Recorded data section start

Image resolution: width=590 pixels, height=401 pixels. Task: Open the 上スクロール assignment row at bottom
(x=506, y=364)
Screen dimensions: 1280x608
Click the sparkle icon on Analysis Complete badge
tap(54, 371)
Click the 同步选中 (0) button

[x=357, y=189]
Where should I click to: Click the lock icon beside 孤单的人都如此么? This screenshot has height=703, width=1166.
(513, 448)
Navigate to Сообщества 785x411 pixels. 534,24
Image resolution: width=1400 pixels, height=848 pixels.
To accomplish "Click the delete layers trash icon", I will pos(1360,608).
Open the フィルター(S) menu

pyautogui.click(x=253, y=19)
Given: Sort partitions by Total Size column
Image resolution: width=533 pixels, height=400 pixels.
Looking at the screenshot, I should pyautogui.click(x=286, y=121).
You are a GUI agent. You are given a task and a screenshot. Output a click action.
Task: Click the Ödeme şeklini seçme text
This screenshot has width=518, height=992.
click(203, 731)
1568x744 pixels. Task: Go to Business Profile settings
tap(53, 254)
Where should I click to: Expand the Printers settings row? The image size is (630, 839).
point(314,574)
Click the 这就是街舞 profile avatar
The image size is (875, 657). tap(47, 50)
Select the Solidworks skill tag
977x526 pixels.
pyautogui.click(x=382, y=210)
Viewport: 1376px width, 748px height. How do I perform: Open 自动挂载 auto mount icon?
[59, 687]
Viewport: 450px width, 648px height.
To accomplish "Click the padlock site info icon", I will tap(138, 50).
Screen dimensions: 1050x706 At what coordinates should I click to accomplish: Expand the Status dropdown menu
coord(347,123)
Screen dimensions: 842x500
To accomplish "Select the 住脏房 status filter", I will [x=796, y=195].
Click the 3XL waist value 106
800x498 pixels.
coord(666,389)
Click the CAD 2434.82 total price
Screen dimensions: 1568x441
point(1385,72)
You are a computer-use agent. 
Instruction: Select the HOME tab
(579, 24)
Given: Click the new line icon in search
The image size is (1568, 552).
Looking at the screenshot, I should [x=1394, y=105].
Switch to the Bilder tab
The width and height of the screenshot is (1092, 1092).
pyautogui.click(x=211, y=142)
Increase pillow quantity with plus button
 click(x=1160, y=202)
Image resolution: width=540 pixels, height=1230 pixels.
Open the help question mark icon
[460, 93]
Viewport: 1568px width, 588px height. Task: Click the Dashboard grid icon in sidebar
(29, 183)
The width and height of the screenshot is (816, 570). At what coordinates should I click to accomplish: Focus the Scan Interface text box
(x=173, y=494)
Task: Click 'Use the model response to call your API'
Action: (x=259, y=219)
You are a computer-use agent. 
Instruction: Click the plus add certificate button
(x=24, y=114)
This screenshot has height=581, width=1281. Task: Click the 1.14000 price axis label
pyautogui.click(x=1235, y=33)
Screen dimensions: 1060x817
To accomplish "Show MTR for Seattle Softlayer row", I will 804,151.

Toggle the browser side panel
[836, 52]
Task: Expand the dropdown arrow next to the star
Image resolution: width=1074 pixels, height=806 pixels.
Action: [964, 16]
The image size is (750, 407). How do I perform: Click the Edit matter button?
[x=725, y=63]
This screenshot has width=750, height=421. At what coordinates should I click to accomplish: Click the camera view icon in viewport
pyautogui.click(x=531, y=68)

Recorded data section end

- Problem details
Find the word "will" in the listing above. Copy each line where it appears.

- Result of this exercise
To accomplish "Click the delete layers trash icon", I will pos(1360,608).
To accomplish "Click the padlock site info icon", I will tap(138, 50).
To accomplish "Select the 住脏房 status filter", I will [x=796, y=195].
To accomplish "Show MTR for Seattle Softlayer row", I will 804,151.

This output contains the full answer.